-- EXTRACTED ENTRIES follows --

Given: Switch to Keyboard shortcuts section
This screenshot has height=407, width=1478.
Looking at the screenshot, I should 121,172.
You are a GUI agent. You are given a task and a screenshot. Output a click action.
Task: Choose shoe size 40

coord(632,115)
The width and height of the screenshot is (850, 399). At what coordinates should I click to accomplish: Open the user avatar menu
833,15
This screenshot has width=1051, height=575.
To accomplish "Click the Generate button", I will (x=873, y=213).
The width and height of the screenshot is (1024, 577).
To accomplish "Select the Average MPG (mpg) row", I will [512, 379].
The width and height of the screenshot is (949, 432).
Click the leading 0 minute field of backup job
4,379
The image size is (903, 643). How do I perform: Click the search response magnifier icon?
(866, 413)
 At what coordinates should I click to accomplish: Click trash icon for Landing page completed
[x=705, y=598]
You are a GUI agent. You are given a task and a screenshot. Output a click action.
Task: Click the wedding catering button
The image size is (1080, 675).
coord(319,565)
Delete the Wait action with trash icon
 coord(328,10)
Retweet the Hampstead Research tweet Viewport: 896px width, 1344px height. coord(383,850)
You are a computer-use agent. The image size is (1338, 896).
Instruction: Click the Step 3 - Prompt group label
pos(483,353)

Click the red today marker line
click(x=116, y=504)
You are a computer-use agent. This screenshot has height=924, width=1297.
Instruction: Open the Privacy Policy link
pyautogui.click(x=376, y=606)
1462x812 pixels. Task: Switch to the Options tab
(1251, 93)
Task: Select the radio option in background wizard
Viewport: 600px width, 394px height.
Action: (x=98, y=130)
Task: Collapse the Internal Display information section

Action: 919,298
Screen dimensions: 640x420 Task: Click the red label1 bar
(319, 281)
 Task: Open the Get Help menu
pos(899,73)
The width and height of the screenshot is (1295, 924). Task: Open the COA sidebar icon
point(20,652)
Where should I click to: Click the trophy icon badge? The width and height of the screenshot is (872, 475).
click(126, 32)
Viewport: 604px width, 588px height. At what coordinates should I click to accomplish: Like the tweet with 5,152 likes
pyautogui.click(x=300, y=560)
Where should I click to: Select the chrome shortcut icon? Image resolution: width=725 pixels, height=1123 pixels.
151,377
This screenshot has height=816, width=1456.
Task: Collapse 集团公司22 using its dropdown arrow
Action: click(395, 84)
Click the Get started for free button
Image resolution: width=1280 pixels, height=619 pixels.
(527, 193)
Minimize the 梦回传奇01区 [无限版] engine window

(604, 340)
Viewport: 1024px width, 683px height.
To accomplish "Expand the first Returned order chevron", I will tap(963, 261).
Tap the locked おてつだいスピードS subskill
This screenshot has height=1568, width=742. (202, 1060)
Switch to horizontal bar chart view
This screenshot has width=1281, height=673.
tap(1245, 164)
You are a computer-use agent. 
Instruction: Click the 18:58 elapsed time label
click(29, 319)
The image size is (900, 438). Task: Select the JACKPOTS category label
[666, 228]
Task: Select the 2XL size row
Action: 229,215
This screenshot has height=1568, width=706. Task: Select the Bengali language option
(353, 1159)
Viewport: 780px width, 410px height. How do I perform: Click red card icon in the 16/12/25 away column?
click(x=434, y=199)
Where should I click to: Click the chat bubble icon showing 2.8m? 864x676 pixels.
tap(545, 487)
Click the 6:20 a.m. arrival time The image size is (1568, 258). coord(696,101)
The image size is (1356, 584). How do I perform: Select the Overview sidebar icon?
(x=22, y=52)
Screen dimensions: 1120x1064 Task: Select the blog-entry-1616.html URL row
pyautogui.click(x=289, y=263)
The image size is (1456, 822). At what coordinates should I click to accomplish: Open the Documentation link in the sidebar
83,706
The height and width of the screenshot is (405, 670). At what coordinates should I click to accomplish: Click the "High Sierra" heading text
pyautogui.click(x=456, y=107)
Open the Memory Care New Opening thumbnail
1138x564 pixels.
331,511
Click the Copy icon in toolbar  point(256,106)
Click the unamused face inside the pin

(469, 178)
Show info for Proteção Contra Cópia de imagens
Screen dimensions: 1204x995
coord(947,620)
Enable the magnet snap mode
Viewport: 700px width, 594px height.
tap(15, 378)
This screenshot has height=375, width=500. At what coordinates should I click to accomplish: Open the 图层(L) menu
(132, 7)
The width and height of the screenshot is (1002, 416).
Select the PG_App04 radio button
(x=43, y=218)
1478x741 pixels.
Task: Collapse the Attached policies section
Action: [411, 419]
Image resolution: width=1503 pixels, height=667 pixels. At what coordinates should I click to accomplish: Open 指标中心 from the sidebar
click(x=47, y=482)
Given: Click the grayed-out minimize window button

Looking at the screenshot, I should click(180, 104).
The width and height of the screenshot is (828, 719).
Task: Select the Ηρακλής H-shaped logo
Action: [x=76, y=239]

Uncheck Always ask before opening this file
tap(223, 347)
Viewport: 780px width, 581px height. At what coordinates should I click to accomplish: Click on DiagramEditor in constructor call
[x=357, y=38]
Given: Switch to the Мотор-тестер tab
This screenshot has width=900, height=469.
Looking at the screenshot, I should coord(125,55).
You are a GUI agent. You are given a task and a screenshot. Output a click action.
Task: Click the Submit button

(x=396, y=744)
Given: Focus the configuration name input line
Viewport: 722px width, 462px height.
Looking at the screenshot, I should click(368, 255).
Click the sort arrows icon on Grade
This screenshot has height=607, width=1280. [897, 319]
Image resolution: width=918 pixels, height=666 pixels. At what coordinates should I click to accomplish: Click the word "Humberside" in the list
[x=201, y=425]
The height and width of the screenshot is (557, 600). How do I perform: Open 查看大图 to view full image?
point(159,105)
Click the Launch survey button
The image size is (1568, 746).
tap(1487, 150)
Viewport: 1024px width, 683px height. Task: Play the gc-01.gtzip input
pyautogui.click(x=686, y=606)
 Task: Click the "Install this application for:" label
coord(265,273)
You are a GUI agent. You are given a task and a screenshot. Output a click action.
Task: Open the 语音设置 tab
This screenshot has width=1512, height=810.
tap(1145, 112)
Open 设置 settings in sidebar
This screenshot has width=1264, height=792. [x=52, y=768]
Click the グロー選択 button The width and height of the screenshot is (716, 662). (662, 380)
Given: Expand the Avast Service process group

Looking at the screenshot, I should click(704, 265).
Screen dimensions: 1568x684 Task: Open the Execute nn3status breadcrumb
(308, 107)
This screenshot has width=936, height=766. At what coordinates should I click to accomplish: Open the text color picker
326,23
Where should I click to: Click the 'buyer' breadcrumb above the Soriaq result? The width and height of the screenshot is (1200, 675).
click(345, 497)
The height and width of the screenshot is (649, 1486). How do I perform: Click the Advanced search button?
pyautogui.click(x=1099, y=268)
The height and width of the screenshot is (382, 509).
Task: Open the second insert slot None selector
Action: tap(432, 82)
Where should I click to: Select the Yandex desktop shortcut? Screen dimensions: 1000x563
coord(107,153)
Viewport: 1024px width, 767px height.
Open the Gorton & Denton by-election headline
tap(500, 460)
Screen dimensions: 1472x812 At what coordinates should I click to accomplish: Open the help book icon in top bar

-- EXTRACTED ENTRIES concluded --

*WORK INSTRUCTIONS*
In the material above, find each line that contains the word "computer", and select it.

*OUTPUT*
You are a computer-use agent. The image size is (1338, 896).
You are a computer-use agent. This screenshot has height=924, width=1297.
You are a computer-use agent. 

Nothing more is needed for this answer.